As first step, this function sorts the static points into a grid of overlapping blocks. The block nearest to a moving point will always contain its closest static point, thus the grid allows faster registration.
Your ICP code works great and I am able to achieve very good registration of my point cloud.
The point cloud is generated by using the vertices of an isosurface of my 3D grayscale data set. I would like to use the affine transform matrix M to transform the 3D grayscale data in the same way as the point cloud of vertices were transformed.
For some reason this does not seem to work. I cannot get my dataset to rotate correctly when using the output affine transform matrix.
Could you post an example of how you can use M to rotate not a point cloud, but a grayscale 3D dataset? Or is there some reason that should not work?
Hi, I've used your ICP successfully for one of my projects - I would like to put a reference in the paper I'm preparing, could you let me know how you'd like me to cite it?

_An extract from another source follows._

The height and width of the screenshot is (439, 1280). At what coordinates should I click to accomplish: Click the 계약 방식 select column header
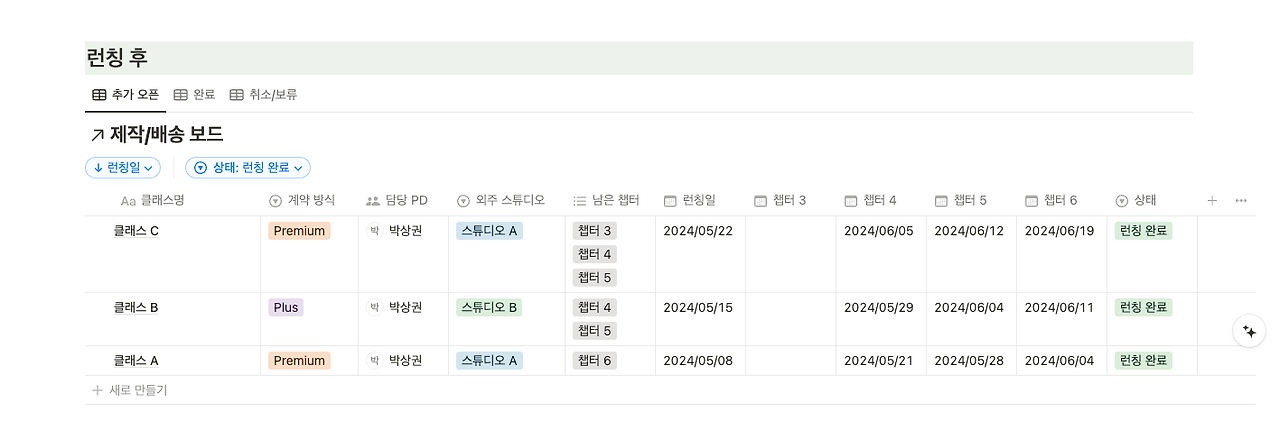(x=302, y=201)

Hi, Dirk-Jan Kroon. I was wondering about your nearest points searching method in your code. What is the reason why you used a grid spacing term, 'spacing=size(Points_Static,1)^(1/6)*sqrt(3);', in your code when uniform grid of points is established. Is there any reference about that?
I tried running this program, and all the points on my data model were transformed to a singular point. If this could be explained, I would revise my rating. For example, put a demo up, so I can see that it works for something you worked with.
sorry,but i cannot run it successfully. the error is
''??? Error using ==> tic
Too many output arguments......."
btw, my database contains about 40 thousand 3-D points.